This image shows an Oracle Cloud
Infrastructure (OCI) region with 1 availability domain, 3 fault domains, and a software-as-a-service (SaaS) tenancy.
The SaaS tenancy shows Oracle Fusion Cloud
Enterprise Resource Planning and Oracle Fusion Cloud Supply Chain
& Manufacturing apps.
The on-premises customer data center uses a firewall and site-to-site (active and standby) VPN to connect to OCI by using
a dynamic routing gateway (DRG).
The region provides the following services:
- Oracle Mobile Hub
- Oracle Cloud Infrastructure Audit
- Oracle Cloud Infrastructure Identity
and Access Management
- Oracle Cloud
Infrastructure Object Storage is used for database backups
- Oracle Integration Cloud
Service for SaaS
One virtual cloud network (VCN) provides the following gateways:
- Internet gateway: Provides communications between public subnets and internet hosts. In this case, mobile users connect to
the gateway by using Oracle Cloud Infrastructure Web
Application Firewall.
- Dynamic routing gateway (DRG): Provides private connectivity between on-premises networks and VCNs by using Site-to-Site
VPN or FastConnect. A DRG can also route traffic between VCNs for remote peering.

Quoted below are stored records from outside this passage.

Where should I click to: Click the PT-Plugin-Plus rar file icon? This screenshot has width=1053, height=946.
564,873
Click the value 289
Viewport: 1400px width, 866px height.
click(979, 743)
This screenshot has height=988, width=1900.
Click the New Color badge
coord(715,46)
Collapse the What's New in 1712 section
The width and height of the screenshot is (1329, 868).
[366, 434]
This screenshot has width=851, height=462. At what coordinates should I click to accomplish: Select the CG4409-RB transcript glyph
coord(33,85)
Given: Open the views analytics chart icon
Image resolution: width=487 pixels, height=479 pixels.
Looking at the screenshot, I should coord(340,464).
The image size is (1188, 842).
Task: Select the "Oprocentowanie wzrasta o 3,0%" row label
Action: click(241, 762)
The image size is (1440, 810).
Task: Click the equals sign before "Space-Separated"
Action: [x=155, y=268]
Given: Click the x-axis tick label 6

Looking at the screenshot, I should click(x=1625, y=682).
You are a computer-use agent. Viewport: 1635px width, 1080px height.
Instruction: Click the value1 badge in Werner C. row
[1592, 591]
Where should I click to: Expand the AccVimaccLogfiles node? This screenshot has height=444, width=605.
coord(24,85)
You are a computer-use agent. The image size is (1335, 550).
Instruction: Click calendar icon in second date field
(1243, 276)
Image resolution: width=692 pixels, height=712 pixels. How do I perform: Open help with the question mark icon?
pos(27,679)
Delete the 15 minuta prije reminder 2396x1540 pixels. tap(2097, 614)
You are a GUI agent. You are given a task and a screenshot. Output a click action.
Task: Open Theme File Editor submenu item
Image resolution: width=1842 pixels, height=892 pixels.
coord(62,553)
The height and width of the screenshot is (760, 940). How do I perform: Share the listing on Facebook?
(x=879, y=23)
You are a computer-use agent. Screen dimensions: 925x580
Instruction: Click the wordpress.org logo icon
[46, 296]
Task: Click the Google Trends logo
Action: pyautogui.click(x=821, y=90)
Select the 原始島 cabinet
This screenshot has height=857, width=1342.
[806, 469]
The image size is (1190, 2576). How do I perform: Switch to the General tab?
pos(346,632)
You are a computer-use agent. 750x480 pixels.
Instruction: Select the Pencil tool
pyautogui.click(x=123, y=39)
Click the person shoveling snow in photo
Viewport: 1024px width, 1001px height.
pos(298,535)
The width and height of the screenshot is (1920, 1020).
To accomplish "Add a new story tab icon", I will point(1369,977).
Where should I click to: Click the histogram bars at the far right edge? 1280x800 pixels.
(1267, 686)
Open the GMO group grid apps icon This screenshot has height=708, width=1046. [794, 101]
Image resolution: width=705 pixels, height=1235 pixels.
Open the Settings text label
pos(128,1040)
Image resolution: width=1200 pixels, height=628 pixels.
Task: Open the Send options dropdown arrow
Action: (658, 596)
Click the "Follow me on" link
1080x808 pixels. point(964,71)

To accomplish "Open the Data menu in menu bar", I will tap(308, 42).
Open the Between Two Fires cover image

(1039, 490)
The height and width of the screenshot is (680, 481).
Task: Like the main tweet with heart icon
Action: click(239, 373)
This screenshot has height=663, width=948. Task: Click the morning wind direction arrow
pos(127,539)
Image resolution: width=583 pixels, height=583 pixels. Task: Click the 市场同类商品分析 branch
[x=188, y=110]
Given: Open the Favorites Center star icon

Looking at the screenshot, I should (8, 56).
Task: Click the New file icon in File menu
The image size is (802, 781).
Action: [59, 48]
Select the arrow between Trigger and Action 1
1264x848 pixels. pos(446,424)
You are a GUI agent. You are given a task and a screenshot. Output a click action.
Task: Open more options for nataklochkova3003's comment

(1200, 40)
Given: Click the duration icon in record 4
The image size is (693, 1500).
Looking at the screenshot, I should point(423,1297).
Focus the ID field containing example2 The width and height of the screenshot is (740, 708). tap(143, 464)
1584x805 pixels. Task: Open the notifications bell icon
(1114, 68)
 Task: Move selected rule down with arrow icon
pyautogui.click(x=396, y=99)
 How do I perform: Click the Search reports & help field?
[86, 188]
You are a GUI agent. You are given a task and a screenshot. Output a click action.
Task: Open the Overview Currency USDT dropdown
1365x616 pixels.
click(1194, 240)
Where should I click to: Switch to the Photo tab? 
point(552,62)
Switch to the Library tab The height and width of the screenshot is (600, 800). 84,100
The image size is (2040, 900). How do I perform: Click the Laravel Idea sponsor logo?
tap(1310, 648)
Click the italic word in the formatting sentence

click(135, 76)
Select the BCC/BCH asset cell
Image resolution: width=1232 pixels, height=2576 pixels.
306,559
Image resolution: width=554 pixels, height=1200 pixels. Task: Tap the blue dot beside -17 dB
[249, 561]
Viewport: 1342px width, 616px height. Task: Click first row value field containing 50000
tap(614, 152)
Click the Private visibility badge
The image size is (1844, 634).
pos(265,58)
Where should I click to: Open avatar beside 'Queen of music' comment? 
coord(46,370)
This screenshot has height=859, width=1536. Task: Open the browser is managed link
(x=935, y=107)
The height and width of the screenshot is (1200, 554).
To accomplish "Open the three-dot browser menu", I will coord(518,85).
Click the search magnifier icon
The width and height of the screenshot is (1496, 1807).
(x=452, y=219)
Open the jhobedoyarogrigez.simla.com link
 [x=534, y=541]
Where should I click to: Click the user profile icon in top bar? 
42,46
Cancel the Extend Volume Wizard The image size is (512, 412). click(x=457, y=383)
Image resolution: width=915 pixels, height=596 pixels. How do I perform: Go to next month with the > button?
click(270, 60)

- Service gateway: VCNs communicate with services such as object storage over the Oracle network fabric without traversing the
internet.
The VCN includes 3 subnets:
- DMZ subnet: Includes a firewall in fault domain 1 to handle traffic from the DRG and passes it on to the connectivity agents
in the Active subnet.
- Active private subnet: Provides 6 Oracle Integration Cloud
Service connectivity agents distributed across fault domains.
- Prod Database private subnet: Provides an Oracle Autonomous Transaction
Processing instance across all fault domains.